As artists using the medium of chocolate, our first challenge was that any ingredient we mixed into the chocolate had to be fat soluble. While we had an array of primary and secondary colors, we chose to select three primary colors carefully and specifically: red, yellow, and blue. Once we selected our primaries, we mixed in varying amounts of white chocolate and cocoa butter. Through hundreds of swatches, we arrived at our proprietary colors, which we then matched to the spirit and story of each particular truffle.

There have been many challenges (exciting and good ones!) and lessons learned.

We wanted to achieve saturated colors, both vibrant and luminous. This is no easy feat. Each color has its own quirks and personality, and each color chosen becomes its own recipe, cataloged for future use. But, once we fell in love with a color, would we be able to replicate it? To some degree we are at the mercy of the natural world. Once a color is made, the source for it may not be available again or depending on the climate or the soil, the color may be different. Because these colors come from the earth, they are ruled by the planets and there is a humility to being guided by them in our practice.

 We challenged ourselves to look at what our industry says makes a “good” chocolate.

It is universal that well-tempered chocolate is shiny.
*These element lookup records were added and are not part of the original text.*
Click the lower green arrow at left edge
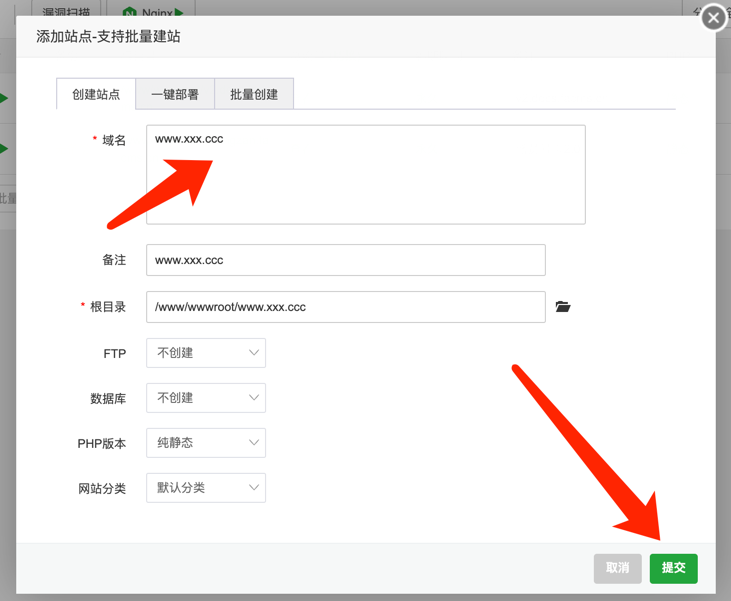Screen dimensions: 731x601 tap(4, 149)
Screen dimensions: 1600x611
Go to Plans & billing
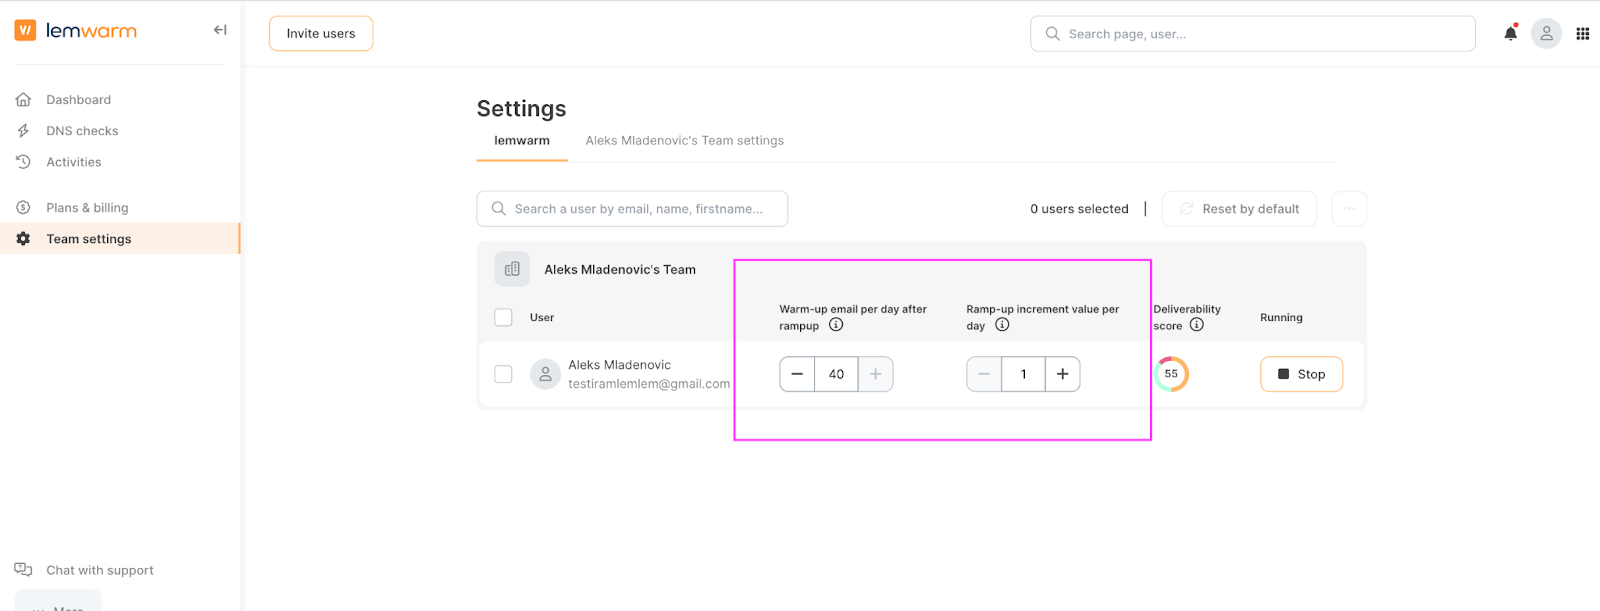point(87,208)
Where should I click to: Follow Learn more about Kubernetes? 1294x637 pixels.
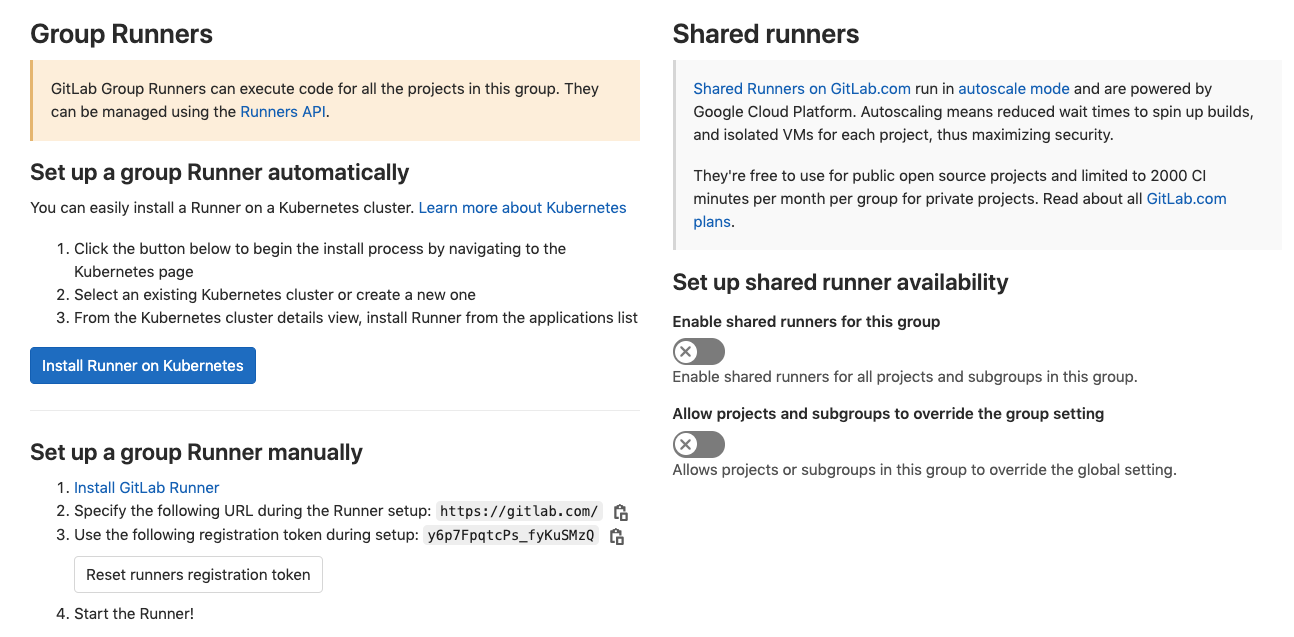521,208
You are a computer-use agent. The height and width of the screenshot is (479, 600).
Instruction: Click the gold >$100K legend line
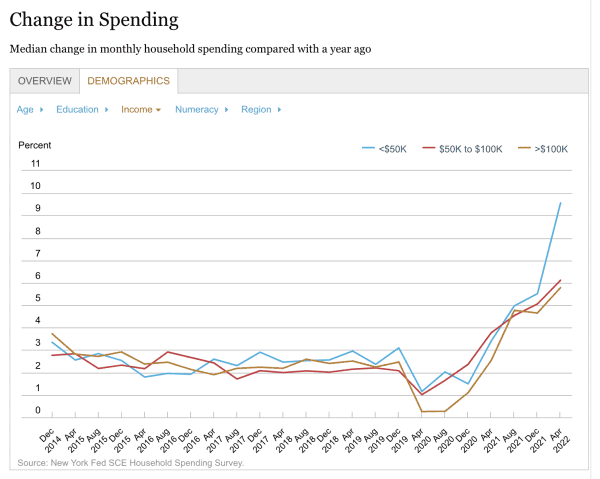click(522, 149)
Molded chocolate, even more so, because the plastic lends itself to glossy chocolates. With over twenty years of handcrafted chocolate making, we have tempering chocolate literally down to a science, but adding color has added a whole new dimension to what we do.

Firstly, coloring the chocolate results in a matte finish, rather than a shiny one. It’s something we’ve embraced, in fact, we think it’s beautiful. It brings softness to a collection. It adds an element of complexity to how the chocolates look. How each edge of a square or rectangular chocolate is perceived, how the roundness of a truffle is enhanced. It brings a new feeling to the chocolates.
How we manufacture these colored confections is both an artistic and scientific undertaking. For every different color and batch, there are temperature and handling adjustments needed. This can be as little as one degree up or down with many small changes throughout the process depending on how the mixture of chocolate and color are behaving.

Every step in our investigation of color has led us to the next boundary we can push and new avenues to examine. Most of our initial efforts have been how to enrobe or cover chocolates in color, and now we have started to consider how color could be utilized when we deposit chocolate. We’ve done this a few times but knowing that there is more to do and more paths that haven’t been forged is incredibly exciting!

Maybe truffles could be colored in a way that makes them glisten. How could translucency be explored? What about layering colors in a way that creates new colors that stand alone in our range, so that no two colors are alike? We have so many unanswered questions. As creators there is nothing more exciting than that. We love the nebulous and we love bringing something into existence that hasn’t been before.

The color of chocolate is a new frontier and traveling new frontiers has always been the ethos of our brand. Travel the World Through Chocolate means traveling from place to place physically, but it also means navigating one’s imagination. Color is one of the most wondrous things we’ve ever explored, and we are going to keep going as there seems to be no finite end to the possibilities.

So, the next time you open up one of our boxes, imagine all of the innovation that went into the oranges, yellows, magentas, and turquoises before you. Imagine the possibility of all the new colors in the spectrum to come. We hope you can feel the energy of the heads, hearts and hands that created each color, carefully crafted the chocolates, and tucked them safely into their boxes until they reached you. As you experience the colors of our chocolate, may the energy of our kaleidoscope brighten your day, inspire, and enlighten you.